The Dhaka Gurdwara Hunt: La Tribune India


Lt Gen KJ Singh (ret’d)

The reign of terror and tyranny unleashed by General Tikka Khan, military governor, and his predecessors, such as Lieutenant General Yaqub Ali Khan, targeted minorities in the former East Pakistan. They triggered the wanton destruction of historic Sikh shrines. These gurdwaras had appeared following the visit of Guru Nanak, followed by Guru Tegh Bahadur, to spread the message of Sikhism in these remote areas.

The first set of gurdwaras appeared in 1504, after the visit of Guru Nanak, also called “Udasis”. Later, the sixth and ninth gurus anchored the establishment of 18 gurdwaras in important cities like Dhaka, Sylhet, Chittagong and Mymensingh. However, the relentless persecution resulted in the destruction of a dozen gurdwaras and damage to others. The vast lands and property attached to the shrines have been taken over by the government and even by squatters. The most historic Sikh shrine, Gurdwara Nanak Shahi, also known as Ramna Shahi, had to cede its land for the expansion of Dhaka University. In the chaos and religious frenzy unleashed by the Razakars, Granthi Bhai Swaran Singh and Mohd-ul-Malik Haq, his Muslim associate, were killed and buried, Maryada was hung up and the place walled up.

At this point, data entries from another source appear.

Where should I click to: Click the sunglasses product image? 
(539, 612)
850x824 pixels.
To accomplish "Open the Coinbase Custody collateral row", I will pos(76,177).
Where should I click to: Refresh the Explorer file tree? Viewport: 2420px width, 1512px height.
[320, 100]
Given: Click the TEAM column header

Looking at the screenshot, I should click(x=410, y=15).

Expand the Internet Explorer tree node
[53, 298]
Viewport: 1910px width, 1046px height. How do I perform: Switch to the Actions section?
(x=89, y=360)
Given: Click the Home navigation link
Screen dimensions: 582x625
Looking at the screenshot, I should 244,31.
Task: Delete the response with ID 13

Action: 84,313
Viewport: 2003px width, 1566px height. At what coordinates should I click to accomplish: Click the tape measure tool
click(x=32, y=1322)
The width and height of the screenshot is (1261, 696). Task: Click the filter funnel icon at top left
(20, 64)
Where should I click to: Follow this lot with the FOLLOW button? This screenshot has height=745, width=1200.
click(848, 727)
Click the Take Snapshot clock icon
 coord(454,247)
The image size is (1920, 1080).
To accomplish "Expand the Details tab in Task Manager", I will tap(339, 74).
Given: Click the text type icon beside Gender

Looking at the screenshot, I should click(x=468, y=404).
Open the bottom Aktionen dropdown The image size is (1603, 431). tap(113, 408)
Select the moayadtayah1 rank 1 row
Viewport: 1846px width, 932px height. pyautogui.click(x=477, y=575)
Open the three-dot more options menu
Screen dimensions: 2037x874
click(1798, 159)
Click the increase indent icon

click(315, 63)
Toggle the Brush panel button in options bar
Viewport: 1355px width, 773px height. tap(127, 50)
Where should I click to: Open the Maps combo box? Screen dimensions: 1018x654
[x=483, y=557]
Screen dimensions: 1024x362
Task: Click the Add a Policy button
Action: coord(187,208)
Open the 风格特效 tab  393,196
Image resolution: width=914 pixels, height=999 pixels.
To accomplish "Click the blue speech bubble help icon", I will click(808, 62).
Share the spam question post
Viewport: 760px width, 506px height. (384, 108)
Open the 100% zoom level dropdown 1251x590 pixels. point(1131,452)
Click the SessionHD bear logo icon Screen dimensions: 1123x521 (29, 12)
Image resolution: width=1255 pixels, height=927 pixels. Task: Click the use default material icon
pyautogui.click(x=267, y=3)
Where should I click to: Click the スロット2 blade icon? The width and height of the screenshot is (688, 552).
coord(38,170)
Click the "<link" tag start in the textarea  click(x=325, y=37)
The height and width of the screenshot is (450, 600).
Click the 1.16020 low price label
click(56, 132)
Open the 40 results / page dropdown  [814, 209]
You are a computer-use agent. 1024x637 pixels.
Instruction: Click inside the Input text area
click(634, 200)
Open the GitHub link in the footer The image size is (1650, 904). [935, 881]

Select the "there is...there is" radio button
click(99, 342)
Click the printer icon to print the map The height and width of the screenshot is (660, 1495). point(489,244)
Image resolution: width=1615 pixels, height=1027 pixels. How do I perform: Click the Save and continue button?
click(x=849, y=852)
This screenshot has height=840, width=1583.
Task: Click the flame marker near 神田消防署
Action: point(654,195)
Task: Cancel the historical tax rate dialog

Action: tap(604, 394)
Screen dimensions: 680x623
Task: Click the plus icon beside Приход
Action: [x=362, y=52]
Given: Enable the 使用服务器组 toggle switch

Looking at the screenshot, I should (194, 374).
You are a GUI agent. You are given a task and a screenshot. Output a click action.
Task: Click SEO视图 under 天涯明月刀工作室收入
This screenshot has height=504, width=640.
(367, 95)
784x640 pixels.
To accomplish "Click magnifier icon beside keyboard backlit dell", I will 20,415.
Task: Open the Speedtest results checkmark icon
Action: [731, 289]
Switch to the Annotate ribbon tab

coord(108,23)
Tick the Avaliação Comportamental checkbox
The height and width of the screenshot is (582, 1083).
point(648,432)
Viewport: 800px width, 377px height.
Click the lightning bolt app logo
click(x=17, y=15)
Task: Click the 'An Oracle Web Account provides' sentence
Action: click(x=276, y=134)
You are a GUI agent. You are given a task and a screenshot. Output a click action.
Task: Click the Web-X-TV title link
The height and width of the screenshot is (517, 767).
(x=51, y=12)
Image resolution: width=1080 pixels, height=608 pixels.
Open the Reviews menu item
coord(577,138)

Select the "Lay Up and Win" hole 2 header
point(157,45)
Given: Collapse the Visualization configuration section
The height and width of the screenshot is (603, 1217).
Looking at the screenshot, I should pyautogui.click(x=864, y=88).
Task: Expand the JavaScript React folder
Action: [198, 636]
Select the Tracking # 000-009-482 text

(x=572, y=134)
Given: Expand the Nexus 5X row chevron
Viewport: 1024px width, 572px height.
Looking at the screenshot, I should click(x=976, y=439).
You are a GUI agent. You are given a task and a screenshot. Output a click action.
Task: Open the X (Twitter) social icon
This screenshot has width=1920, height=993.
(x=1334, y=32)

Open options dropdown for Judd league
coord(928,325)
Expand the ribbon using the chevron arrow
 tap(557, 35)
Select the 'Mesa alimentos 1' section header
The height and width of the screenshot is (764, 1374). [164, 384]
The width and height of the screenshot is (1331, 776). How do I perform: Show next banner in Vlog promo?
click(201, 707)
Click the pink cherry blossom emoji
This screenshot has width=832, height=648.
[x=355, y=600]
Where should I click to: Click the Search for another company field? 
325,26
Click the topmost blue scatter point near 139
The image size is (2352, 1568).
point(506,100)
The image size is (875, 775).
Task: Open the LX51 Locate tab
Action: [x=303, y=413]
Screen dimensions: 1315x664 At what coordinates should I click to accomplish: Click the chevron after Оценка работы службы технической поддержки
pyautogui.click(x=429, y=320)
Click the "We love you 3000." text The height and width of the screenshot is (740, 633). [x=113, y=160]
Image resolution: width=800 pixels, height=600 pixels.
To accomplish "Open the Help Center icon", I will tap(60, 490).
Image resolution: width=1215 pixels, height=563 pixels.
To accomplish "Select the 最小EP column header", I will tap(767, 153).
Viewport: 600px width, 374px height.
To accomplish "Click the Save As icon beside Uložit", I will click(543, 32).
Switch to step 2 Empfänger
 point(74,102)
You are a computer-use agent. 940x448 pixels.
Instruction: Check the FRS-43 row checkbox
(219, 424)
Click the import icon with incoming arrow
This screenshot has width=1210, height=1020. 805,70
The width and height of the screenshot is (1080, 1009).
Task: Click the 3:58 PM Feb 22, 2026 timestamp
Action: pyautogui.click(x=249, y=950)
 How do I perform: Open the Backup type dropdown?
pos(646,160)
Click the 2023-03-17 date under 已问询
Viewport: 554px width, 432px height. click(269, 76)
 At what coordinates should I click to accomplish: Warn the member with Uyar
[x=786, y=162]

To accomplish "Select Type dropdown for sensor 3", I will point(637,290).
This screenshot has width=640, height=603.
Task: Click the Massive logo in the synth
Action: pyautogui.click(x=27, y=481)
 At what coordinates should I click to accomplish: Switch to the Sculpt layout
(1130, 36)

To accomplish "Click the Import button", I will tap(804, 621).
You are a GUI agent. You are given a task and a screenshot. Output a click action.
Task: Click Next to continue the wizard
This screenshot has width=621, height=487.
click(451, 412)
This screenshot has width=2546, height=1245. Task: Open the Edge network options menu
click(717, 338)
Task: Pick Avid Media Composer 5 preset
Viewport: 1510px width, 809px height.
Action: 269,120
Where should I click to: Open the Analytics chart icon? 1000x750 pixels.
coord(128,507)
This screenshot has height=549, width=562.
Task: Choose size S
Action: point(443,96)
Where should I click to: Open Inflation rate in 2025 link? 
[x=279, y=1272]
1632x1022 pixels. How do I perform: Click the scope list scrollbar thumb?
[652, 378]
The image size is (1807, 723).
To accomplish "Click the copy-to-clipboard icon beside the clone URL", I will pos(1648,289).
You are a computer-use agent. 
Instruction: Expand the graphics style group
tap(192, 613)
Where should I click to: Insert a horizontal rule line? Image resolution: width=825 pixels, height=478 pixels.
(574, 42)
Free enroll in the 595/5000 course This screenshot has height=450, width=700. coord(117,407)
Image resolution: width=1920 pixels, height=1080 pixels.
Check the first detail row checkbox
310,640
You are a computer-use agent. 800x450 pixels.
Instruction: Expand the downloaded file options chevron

The 1971 operations brought hope to the crumbling Sikh shrines. The PT-76 tanks of the 5th (Independent) Squadron of the 63rd Cavalry Squadron were at the forefront of a final race to Dhaka. The search for the gurdwaras was started by a veteran of the army, reconverted as editor-in-chief of The Sikh Review, Captain Bhag Singh, based in Kolkata. He was assisted by Takht Patna Sahib and officials of the SGPC. They reached Dhaka on December 27, along with Bhai Hari Singh, who had spent decades in East Pakistan and escaped just before the carnage. Capt Bhag Singh, in his article titled “Liberation of the Gurdwaras in Bangladesh”, said that “it is interesting to note that Baba Pritam Singh Panchi, Granthi of 5 Sqn of 63 Cavalry and an educational havildar had already started to prowl in search of Ramna Gurdwara. ‘Once located, the pace of the restoration matched that of a thunderbolt from the squadron’s tanks. The crowning achievement came when Interim President of Bangladesh Syed Nazrul Islam, Prime Minister Tajuddin Ahmed and other ministers joined a special congregation two days later to restore the maryada in the gurdwara.

Troops from all units made kar sewa to restore other shrines like Gurdwara Sangat Tola and Nanakshahi Sarovar. The Sikh population of Bangladesh, around 23,000, has declined and largely shrunk in Sehajdharis, Kabeer Panthis and Nanak Naam Lewas. Only five gurdwaras are functional. The 63 Cavalry maintained its association with the Gurdwaras. Capt Bhag Singh says, “I salute the Sikh officers and jawans whose pioneering efforts continue to rediscover, recover and restore our historic gurdwaras.